Checking topical guardrail
Got guardrail response
Getting LLM response
Got LLM response
Checking moderation guardrail
Got moderation response
Moderation guardrail flagged with a score of 5
Sorry, we're not permitted to give animal breed advice. I can help you with any general queries you might have.



Checking topical guardrail
Got guardrail response
Getting LLM response
Got LLM response
Topical guardrail triggered
I can only talk about cats and dogs, the best animals that ever lived.

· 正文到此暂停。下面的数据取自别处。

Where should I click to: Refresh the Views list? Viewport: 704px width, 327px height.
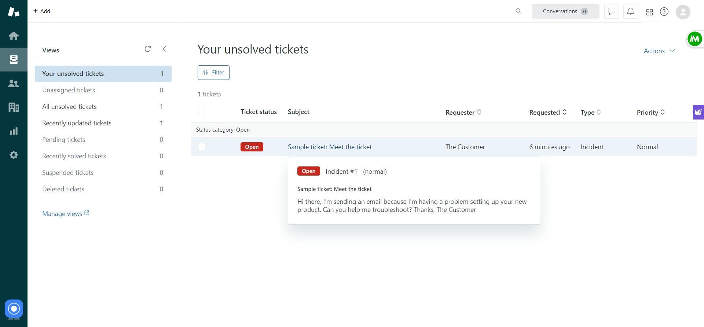pyautogui.click(x=148, y=48)
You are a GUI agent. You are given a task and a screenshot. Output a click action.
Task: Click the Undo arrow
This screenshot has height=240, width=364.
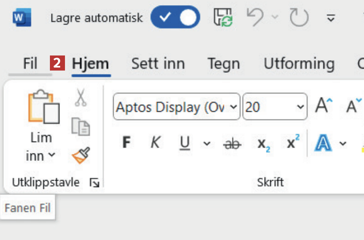(x=255, y=18)
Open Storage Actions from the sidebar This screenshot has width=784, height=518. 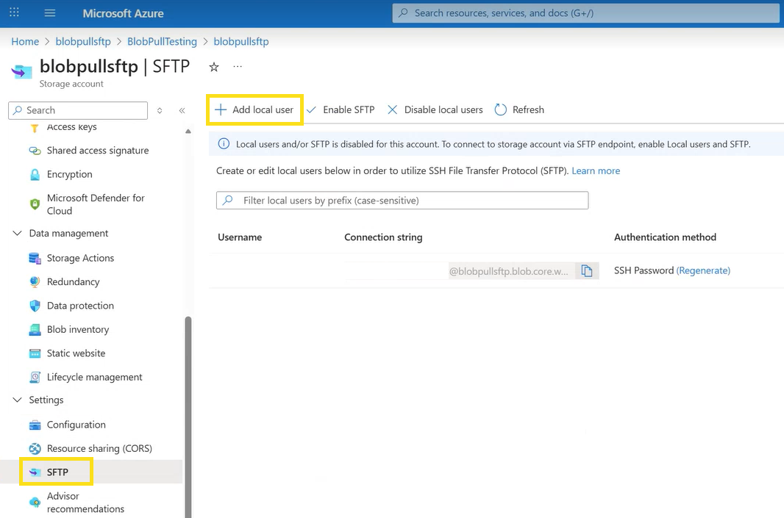tap(80, 258)
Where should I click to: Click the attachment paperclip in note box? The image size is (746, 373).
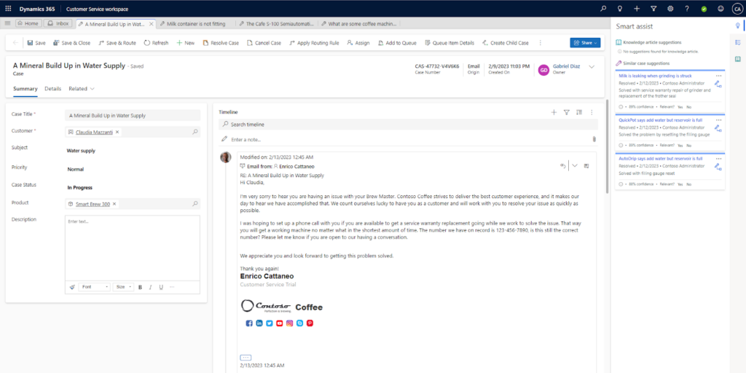click(594, 139)
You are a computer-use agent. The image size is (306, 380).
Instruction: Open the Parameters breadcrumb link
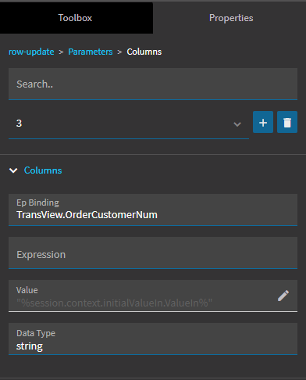[91, 52]
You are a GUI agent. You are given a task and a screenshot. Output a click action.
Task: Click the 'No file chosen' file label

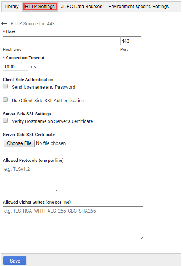(51, 143)
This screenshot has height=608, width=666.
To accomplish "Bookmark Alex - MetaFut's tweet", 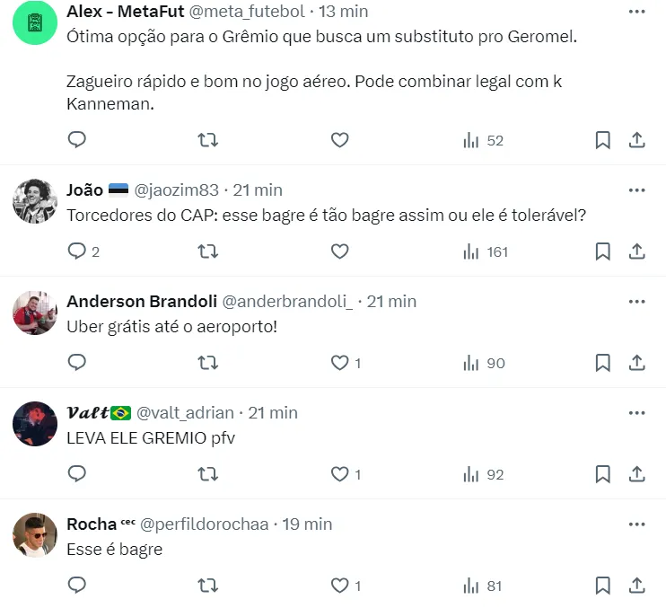I will 602,140.
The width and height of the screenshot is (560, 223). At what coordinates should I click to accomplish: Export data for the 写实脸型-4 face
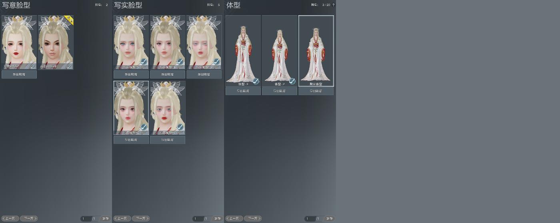[x=168, y=74]
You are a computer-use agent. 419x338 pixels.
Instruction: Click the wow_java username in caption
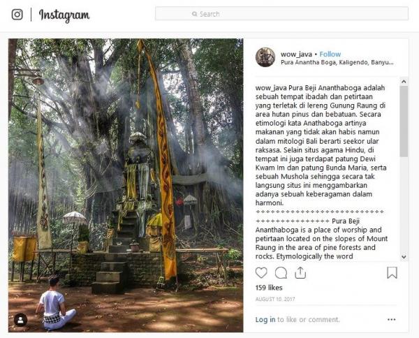pyautogui.click(x=272, y=87)
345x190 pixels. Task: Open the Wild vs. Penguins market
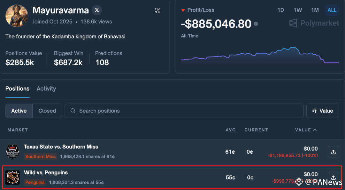(x=46, y=173)
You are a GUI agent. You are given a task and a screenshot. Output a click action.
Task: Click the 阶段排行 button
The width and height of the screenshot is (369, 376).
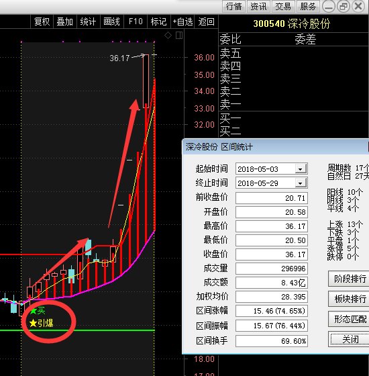(x=350, y=279)
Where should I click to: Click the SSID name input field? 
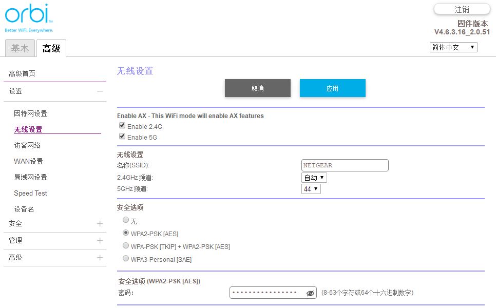[x=345, y=165]
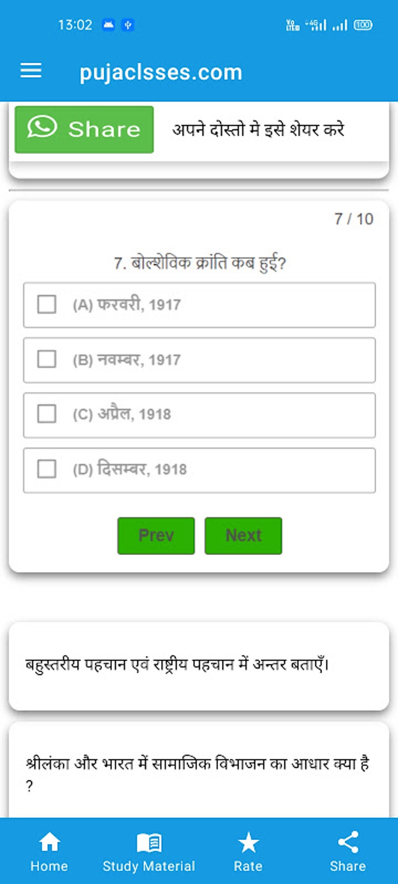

Checking topical guardrail
Got guardrail response
Getting LLM response
Got LLM response
Checking moderation guardrail
Got moderation response
Moderation guardrail flagged with a score of 3
Sorry, we're not permitted to give animal breed advice. I can help you with any general queries you might have.



结论

护栏是LLM中一个充满活力且不断发展的主题,我们希望本笔记本能有效介绍护栏的核心概念。总结如下:

  • 防护栏是一种检测性控制措施,旨在防止有害内容进入您的应用程序和用户,并在生产环境中为您的LLM增加可操控性。
  • 它们可以采取输入护栏的形式,针对内容在到达LLM之前进行控制,以及输出护栏的形式,用于管理LLM的响应。
  • 设计防护栏并设定其阈值需要在准确性、延迟和成本之间进行权衡。您的决策应基于对防护栏性能的明确评估,并了解误报和漏报对业务造成的成本影响。
  • 通过采用异步设计原则,您可以水平扩展防护栏,随着防护栏数量和范围的增加,将对用户的影响降至最低。

我们期待看到您如何推进这一进程,以及随着生态系统的成熟,关于护栏的思考将如何演变。